Nur zwei, dachte Sarah. Das bedeutete weniger Blut. Und das hieß, sie würden bald wieder zuschlagen, nicht erst nach vier Tagen. Es wurde Zeit, diesen Wahnsinn irgendwie zu beenden. Aber sie meinte laut: „Mr. Cuillin, wenn ich mir diesen Mord so betrachte, ist genau eines passiert: vier Menschen saßen hier, einer, das Mädchen, ist tot und die Jungen verschwunden. Sie meinen, dass sie auch tot sind, aber womöglich laufen sie noch herum.“ Und zwar als Gebissene, aber das konnte sie ja schlecht sagen.

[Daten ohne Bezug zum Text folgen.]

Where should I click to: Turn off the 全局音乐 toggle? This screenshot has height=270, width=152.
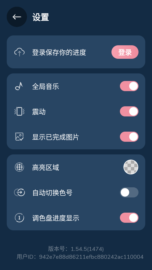click(x=129, y=86)
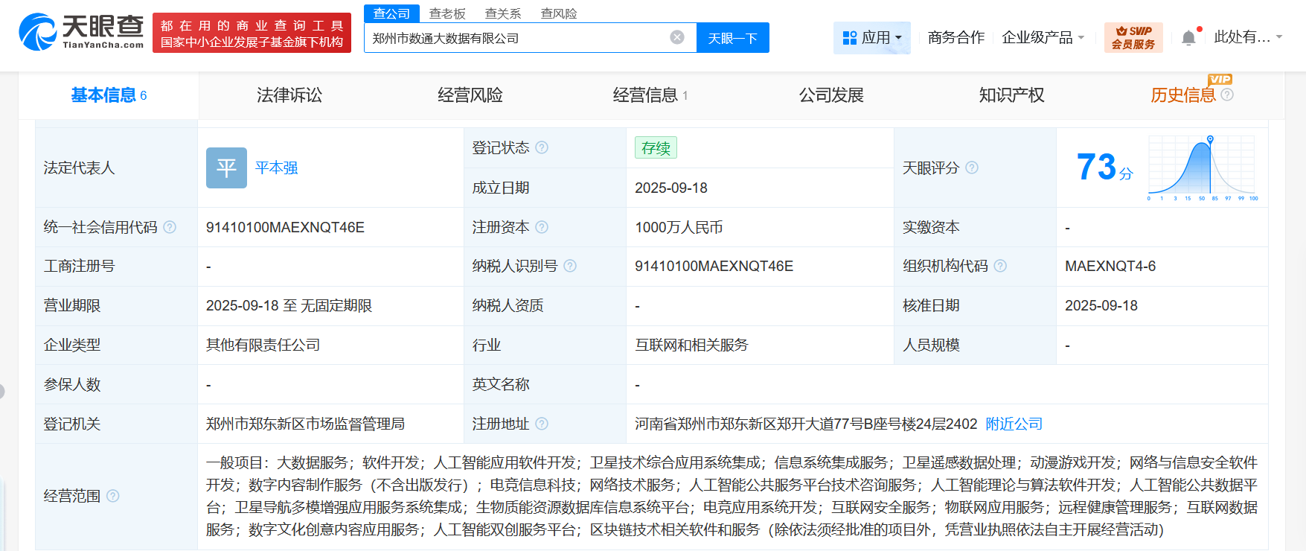Viewport: 1306px width, 551px height.
Task: Click the avatar of 平本强
Action: pos(226,168)
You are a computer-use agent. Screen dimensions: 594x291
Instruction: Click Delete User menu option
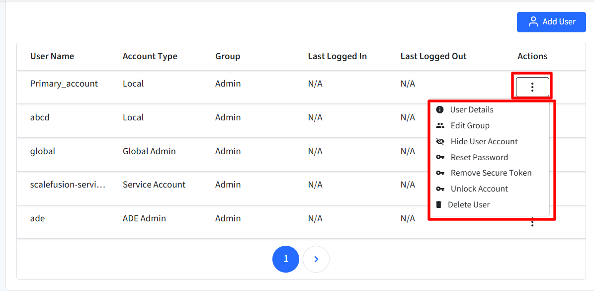point(468,204)
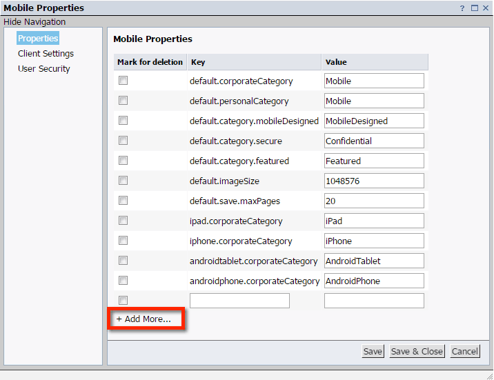This screenshot has height=380, width=494.
Task: Click the help question mark icon
Action: (x=462, y=8)
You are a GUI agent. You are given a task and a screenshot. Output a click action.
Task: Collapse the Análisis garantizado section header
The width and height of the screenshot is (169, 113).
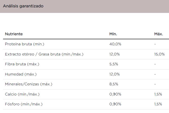click(x=23, y=6)
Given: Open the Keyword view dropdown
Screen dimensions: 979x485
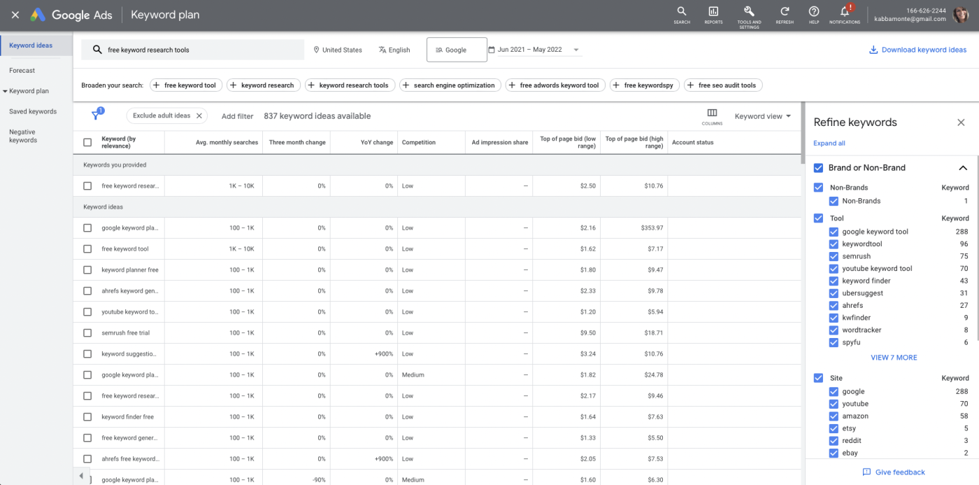Looking at the screenshot, I should [762, 116].
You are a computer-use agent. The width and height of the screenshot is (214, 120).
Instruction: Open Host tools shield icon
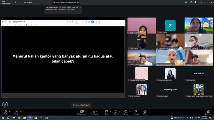[136, 112]
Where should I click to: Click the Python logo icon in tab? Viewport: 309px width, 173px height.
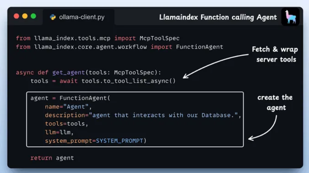tap(53, 17)
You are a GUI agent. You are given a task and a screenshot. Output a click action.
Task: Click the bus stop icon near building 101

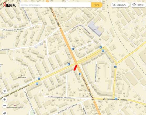[37, 84]
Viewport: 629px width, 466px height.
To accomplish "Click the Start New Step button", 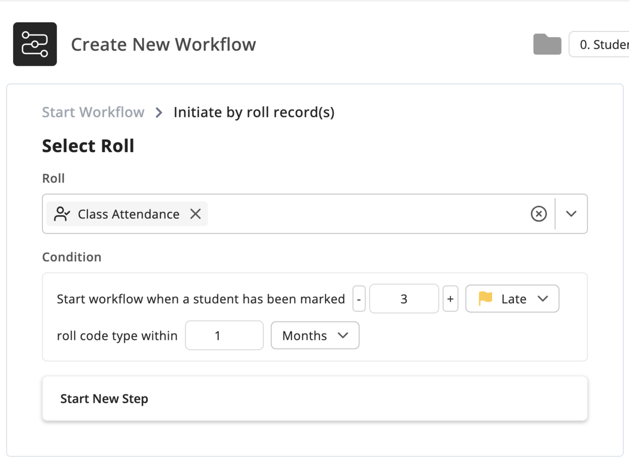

„Diese Idee kam mir auch. Wir suchen sie seit Tagen, natürlich nur als wichtige Zeugen, aber es fehlt jede Spur von ihnen. Sie kamen nicht nach Hause, keine Kreditkarte wurde benutzt…Überdies: warum sollten sie sie umbringen? Sie waren befreundet, es gab nach Aussage aller Bekannten keinen Streit.“

„Dann wäre Mary wohl auch nicht blutleer.“

„Was meinen Sie?“ Jetzt wurde er sehr aufmerksam.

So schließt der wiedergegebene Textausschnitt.